Which lines in the records below contain the word "Toggle"? Report each of them.

Stored data entries:
BEGIN

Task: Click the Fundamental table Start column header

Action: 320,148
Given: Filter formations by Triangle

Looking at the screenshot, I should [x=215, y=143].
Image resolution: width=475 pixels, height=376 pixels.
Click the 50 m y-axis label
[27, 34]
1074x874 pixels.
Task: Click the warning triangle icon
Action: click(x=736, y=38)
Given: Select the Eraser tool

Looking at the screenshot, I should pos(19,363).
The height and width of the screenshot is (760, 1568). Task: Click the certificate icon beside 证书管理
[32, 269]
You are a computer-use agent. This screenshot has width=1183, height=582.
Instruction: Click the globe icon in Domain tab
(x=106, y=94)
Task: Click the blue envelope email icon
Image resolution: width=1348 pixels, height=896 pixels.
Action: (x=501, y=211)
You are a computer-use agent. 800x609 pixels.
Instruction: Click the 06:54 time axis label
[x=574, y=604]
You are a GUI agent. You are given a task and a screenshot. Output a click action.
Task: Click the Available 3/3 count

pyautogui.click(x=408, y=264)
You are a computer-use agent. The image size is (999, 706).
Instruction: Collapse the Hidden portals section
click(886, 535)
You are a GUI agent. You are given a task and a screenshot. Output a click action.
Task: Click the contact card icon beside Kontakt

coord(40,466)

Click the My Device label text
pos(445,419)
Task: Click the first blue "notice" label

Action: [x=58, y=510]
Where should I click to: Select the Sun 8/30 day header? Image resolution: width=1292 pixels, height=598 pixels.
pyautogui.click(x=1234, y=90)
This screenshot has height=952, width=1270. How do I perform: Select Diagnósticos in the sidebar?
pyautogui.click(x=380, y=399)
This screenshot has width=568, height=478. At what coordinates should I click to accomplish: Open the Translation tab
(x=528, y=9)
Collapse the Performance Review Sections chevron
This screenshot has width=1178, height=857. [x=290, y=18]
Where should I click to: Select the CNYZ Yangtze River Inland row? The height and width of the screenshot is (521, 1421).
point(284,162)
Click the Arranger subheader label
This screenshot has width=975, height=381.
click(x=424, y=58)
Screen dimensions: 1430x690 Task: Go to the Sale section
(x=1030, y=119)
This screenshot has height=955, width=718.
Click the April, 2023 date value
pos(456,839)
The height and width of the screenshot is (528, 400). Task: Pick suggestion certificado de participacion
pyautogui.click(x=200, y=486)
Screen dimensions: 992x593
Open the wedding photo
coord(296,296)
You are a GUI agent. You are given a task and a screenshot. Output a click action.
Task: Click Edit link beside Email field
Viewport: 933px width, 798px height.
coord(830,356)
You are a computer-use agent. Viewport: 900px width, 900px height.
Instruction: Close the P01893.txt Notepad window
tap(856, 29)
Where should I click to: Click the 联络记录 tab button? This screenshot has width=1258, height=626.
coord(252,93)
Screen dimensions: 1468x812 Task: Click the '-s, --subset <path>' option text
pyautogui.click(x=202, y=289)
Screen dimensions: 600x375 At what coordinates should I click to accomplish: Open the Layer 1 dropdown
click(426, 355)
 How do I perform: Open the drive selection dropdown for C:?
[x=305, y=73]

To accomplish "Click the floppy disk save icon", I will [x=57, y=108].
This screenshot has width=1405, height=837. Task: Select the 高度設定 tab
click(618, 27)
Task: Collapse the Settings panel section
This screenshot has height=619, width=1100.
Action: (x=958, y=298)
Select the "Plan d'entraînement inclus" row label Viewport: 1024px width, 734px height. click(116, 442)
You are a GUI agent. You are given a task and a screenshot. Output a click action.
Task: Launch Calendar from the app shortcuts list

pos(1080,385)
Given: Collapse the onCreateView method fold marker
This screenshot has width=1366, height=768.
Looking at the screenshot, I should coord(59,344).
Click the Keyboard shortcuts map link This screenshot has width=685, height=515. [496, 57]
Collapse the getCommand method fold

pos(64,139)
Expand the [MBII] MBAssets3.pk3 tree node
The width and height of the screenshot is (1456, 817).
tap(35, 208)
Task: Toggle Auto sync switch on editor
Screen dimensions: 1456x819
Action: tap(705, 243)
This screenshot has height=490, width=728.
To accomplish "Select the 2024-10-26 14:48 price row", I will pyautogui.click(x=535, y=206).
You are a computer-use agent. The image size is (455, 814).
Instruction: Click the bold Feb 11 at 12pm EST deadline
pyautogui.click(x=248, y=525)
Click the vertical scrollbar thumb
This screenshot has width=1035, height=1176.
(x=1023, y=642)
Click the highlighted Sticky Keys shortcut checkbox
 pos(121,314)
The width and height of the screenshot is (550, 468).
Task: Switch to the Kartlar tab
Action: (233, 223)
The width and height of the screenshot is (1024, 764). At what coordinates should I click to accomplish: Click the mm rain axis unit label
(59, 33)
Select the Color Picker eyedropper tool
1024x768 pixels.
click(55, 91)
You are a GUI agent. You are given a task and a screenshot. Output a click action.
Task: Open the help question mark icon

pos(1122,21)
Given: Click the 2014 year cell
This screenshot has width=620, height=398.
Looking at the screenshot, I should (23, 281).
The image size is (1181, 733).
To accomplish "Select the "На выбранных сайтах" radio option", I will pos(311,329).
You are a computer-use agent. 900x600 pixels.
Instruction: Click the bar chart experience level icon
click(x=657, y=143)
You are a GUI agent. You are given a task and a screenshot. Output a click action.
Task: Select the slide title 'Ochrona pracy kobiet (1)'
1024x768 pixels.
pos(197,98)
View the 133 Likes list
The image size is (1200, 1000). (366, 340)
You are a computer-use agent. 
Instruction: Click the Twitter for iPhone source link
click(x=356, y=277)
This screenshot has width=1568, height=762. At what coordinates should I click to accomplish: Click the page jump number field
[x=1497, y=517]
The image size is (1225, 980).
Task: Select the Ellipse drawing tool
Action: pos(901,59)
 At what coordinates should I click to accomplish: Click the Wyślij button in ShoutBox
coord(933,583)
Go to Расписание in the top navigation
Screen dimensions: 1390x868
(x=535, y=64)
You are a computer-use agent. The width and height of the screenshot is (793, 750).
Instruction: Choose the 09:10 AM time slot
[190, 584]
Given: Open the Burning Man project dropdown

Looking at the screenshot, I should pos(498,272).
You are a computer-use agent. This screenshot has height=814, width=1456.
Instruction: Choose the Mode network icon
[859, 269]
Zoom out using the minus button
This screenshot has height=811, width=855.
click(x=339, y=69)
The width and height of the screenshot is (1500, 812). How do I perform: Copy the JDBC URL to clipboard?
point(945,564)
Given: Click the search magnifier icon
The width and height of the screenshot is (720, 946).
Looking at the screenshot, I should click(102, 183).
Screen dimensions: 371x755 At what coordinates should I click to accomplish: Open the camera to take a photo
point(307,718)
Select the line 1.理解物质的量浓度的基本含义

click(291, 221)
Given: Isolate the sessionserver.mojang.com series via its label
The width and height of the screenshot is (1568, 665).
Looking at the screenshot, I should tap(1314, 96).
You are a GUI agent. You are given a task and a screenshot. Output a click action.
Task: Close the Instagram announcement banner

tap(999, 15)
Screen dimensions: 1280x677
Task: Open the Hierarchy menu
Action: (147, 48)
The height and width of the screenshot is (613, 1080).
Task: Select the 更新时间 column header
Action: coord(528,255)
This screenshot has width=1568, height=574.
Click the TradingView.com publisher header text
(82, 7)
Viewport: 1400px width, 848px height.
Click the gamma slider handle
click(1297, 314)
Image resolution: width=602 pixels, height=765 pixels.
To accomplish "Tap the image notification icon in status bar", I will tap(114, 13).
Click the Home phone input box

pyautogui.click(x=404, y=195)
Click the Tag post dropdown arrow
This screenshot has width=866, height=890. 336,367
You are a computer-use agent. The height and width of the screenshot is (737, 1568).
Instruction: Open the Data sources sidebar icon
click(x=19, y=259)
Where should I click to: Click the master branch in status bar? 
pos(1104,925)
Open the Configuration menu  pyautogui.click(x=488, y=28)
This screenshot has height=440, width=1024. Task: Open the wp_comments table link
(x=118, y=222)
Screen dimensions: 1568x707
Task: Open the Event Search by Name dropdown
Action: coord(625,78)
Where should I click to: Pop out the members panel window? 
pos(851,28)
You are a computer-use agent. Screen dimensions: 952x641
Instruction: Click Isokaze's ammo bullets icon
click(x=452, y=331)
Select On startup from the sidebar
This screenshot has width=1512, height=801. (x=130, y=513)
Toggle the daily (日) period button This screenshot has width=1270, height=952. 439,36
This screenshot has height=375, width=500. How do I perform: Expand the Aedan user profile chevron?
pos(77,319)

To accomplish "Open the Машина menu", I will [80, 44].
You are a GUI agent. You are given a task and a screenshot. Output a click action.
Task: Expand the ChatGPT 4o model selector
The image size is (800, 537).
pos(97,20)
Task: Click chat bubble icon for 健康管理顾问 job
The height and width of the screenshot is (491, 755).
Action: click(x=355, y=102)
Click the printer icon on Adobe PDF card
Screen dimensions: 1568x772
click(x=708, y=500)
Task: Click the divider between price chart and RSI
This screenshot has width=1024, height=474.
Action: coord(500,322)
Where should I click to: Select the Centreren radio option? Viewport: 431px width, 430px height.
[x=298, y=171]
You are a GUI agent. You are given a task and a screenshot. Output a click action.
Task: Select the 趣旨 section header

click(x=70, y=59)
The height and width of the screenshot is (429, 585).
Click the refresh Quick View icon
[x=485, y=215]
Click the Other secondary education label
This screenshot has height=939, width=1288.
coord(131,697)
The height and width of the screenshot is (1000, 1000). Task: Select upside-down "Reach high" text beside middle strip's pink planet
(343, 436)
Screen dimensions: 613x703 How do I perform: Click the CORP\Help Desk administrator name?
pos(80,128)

END

### Reply:
Task: Toggle Auto sync switch on editor
Toggle the daily (日) period button This screenshot has width=1270, height=952. 439,36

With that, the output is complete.